'Pristine' Amazonian region may have hosted large, urban civilization
Washington, August 29 : A research paper has suggested that ancient settlements in the Amazon, now almost entirely obscured by tropical forest, were once large and complex enough to have hosted large, urban civilizations.
The paper has been co-authored by anthropologists from the University of Florida (UF) and Brazil, and a member of the Kuikuro, an indigenous Amazonian people who are the descendants of the settlements' original inhabitants.
The researchers argue that the size and scale of the settlements in the southern Amazon in North Central Brazil means that what many scientists have considered virgin tropical forests are in fact heavily influenced by historic human activity.
Mike Heckenberger, a UF professor of anthropology and the lead author of the paper, and his colleagues first announced the discovery of the settlements in a 2003 Science paper.
The largest date from around 1250 to 1650, when European colonists and the diseases they brought likely killed most of their inhabitants.
The communities are now almost entirely overgrown.
But, Heckenberger said that members of the Kuikuro, a Xinguano tribe that calls the region home, are adept at identifying telltale landscape features that reveal ancient activity.
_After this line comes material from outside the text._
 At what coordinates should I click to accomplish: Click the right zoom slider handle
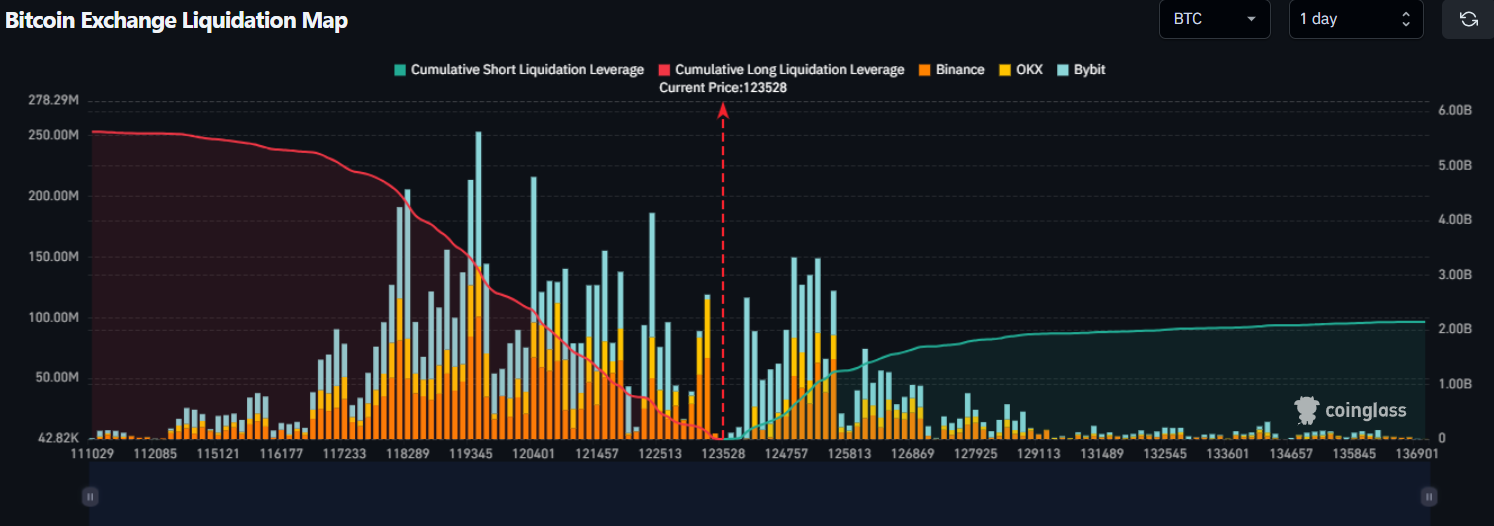point(1429,496)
These include, for example, "dark earth" that indicate past human waste dumps or farming, concentrations of pottery shards and earthworks.
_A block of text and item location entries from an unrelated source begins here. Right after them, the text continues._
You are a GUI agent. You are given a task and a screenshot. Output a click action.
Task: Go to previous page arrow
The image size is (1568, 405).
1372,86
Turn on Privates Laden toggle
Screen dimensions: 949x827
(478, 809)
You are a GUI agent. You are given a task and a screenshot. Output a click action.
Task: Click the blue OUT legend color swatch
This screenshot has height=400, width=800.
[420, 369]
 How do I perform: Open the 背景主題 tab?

Also assisted by satellite imagery and GPS technology, the researchers spent more than a decade uncovering and mapping the obscured communities.
The new paper reports that the settlements consisted of clusters of 150-acre towns and smaller villages organized in spread out "galactic" patterns.
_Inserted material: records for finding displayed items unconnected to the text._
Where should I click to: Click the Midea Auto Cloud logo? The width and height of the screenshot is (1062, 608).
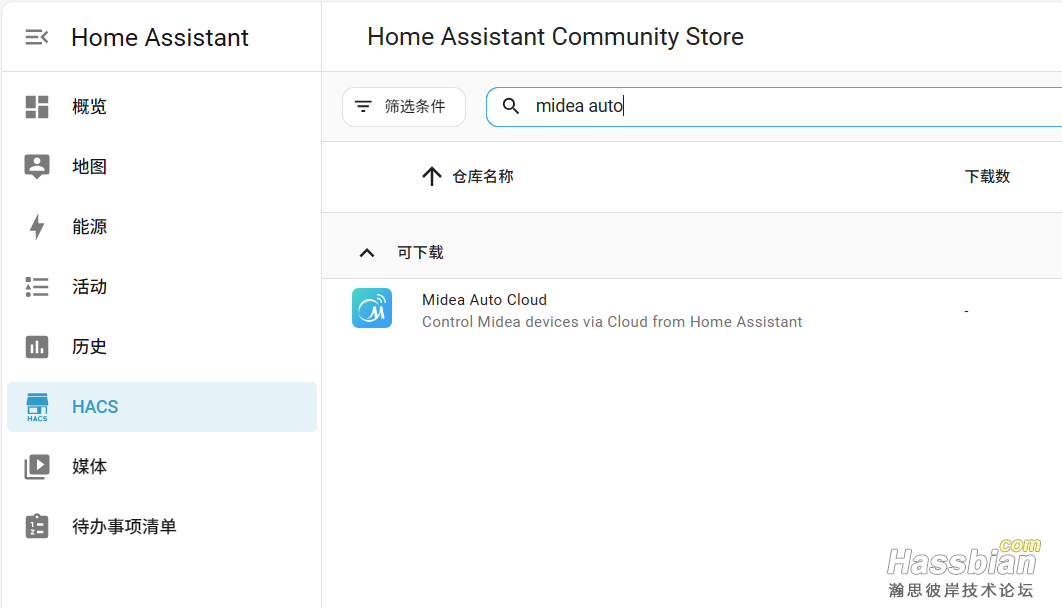tap(372, 309)
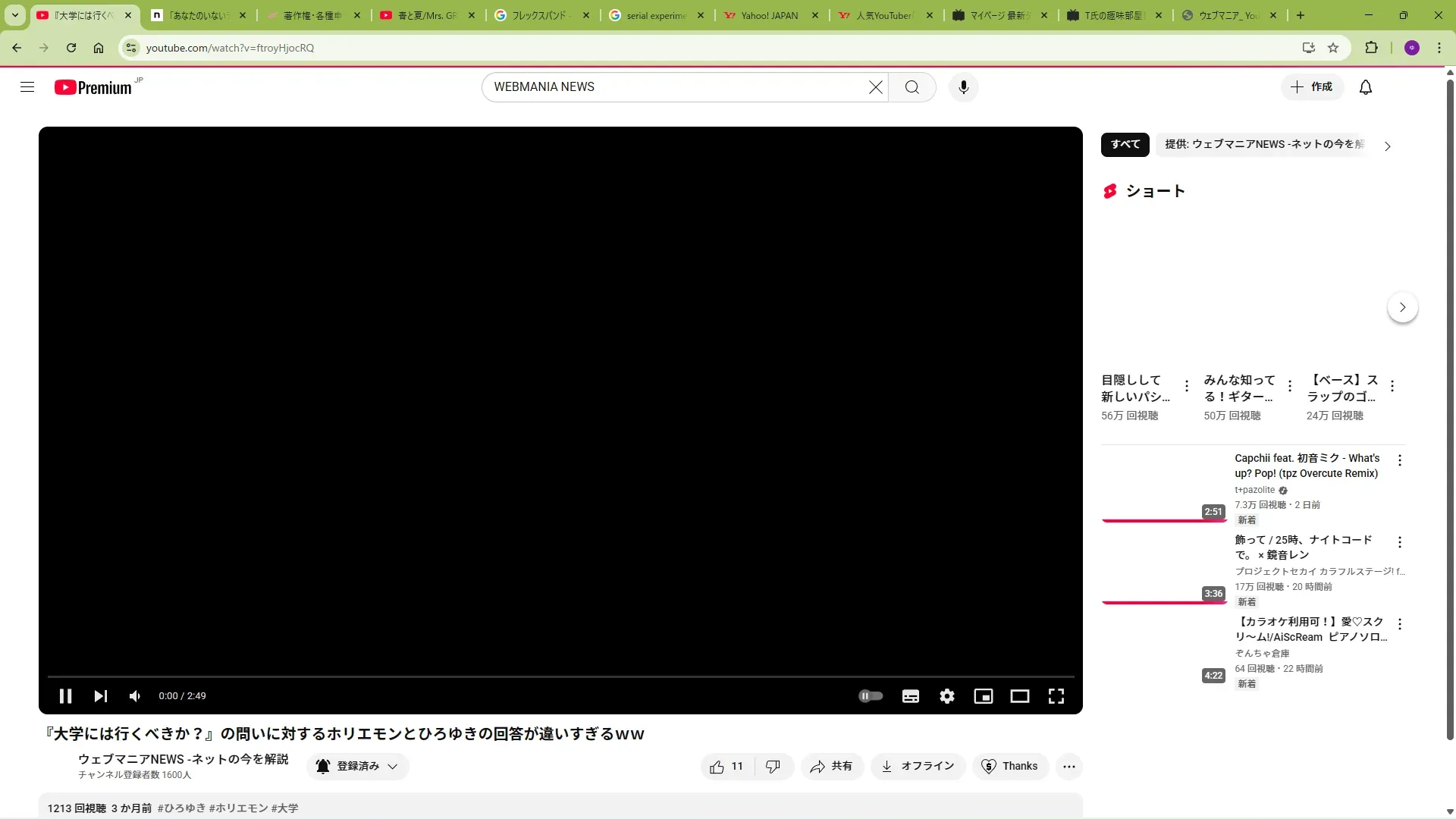This screenshot has width=1456, height=819.
Task: Open the hamburger guide menu
Action: (x=27, y=87)
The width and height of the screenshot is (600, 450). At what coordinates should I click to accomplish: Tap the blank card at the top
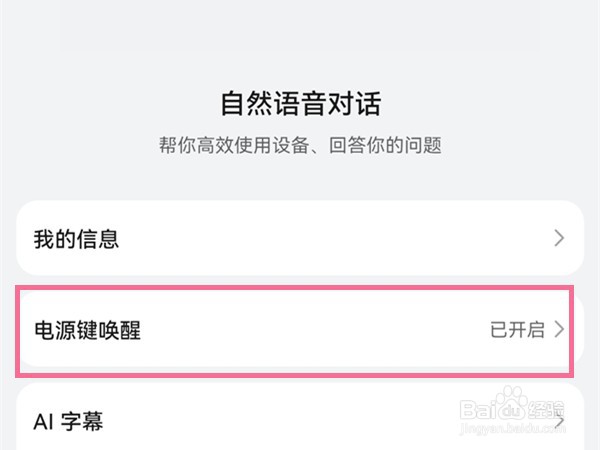point(300,25)
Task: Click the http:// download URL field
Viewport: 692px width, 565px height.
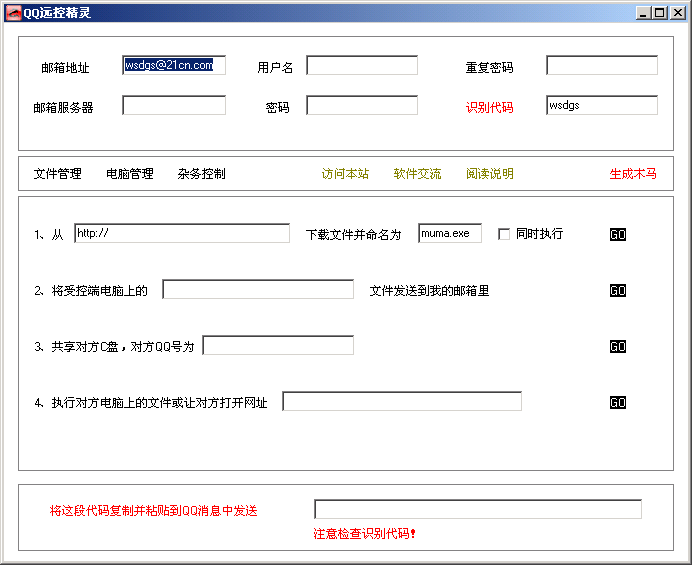Action: (x=182, y=234)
None of the large towns was as large as the largest medieval or Greek towns.
But as with those towns, the Amazonian ones were surrounded by large walls - in their case, composed of earthworks still extant today.
Among other repeated features, each Amazonian settlement had an identical formal road, always oriented northeast to southwest in keeping with the mid-year summer solstice, connected to a central plaza.
Around the communities, the scientists also found dams and artificial ponds that indicate inhabitants farmed fish near their homes. They also found the remnants of open areas and large compost heaps suggesting widespread near-town cultivation.
The careful placement of the like-oriented settlements is indicative of the regional planning and political organization that are hallmarks of urban society, according to Heckenberger.
"These are not cities, but this is urbanism, built around towns," he said. "They have quite remarkable planning and self-organization, more so than many classical examples of what people would call urbanism," he added.